Friday, July 15, 2011

KeFactors Friday: Ah, rejection, my old friend, we meet again….

I’ve learned to embrace rejection with the Nietszche quote, “What doesn’t kill me only makes me stronger.”
  • Rejection makes you strong, like bull. I had a friend who opted to go into a months-long retreat—“I haven’t properly grieved for my job”—the one she lost due to massive layoffs. Months of chest-beating and depression followed….I’m sorry, but….Come on! Unless you probe rejection for those hidden insights, you’re just letting it kick you while you’re down.
  • Remember: rejection won’t kill you. It can make you feel like warmed-over duck poo for the rest of the day, but that’s just a few hours. What’s left is the information. Think of hidden insight as buried treasure, ready for you to pull it out of the ground.

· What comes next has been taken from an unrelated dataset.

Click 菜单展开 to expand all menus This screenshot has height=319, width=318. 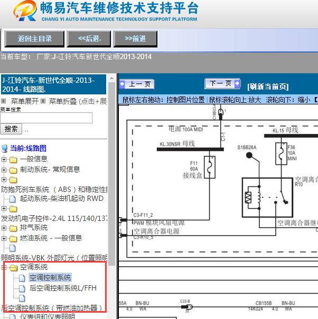pos(25,101)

Was your price too high? What, then, was the client really looking for?

You were asked to bid, but never really hit it off with the client panel—why?

You worked for years with this client and now they’re opting for another vendor, one of your rivals—what’s changed? How well did you observe those changes coming?

  • Like anger, rejection has an immediate, clarifying effect. If human communications is an imperfect process, it’s partially because human beings dislike being direct or blunt about their choices. I didn’t want to hurt his feelings….I felt it best to let her down easy….I decided my point could be better made by saying nothing at all….All good intentions, often resulting in a muddled lot of wasted time.

Rejection is final and decisive, so it leaves you with clear-cut facts and circumstances.

If you get rejected, the situation compels you to rethink, to reconsider your priorities.

How important was this to me, really?

Never mind what I said…what did my actions say about my intentions?

Did my priorities mesh well with the customer’s?

What can I do differently or better, going forward?

  • Rejection reminds you to keep abundant options. The fewer options you have, the more it hurts when one of them rejects you. If your job hunt list only has five prospects, of course it’ll rankle if four of them turn you down. But if your list has 50, then it’s easier to keep going to the rest if the first four are rejections.
  • Rejections run in proportion with risk and effort: the more you attempt, the more you risk, the more rejections you’ll encounter. If you venture nothing for the next 20 years, you’ll be assured of zero rejections—but is that any way to live? The only way to live fully, to live an expansive life, is to encounter rejection and know how to read it, deal with it, and put it in its place.

Rejection always hurts—don’t plan to make it your new best friend—but over time, it can be like that abrasive, plain-spoken, but well-meaning aunt or uncle who barrels into your kitchen when you’re nursing a pounding head, and says, “OK, look, I must speak up: here’s why it went south.”

You hate them for speaking up but you always learn from what they’ve said. And after a while you don’t dread it when rejection comes through your door.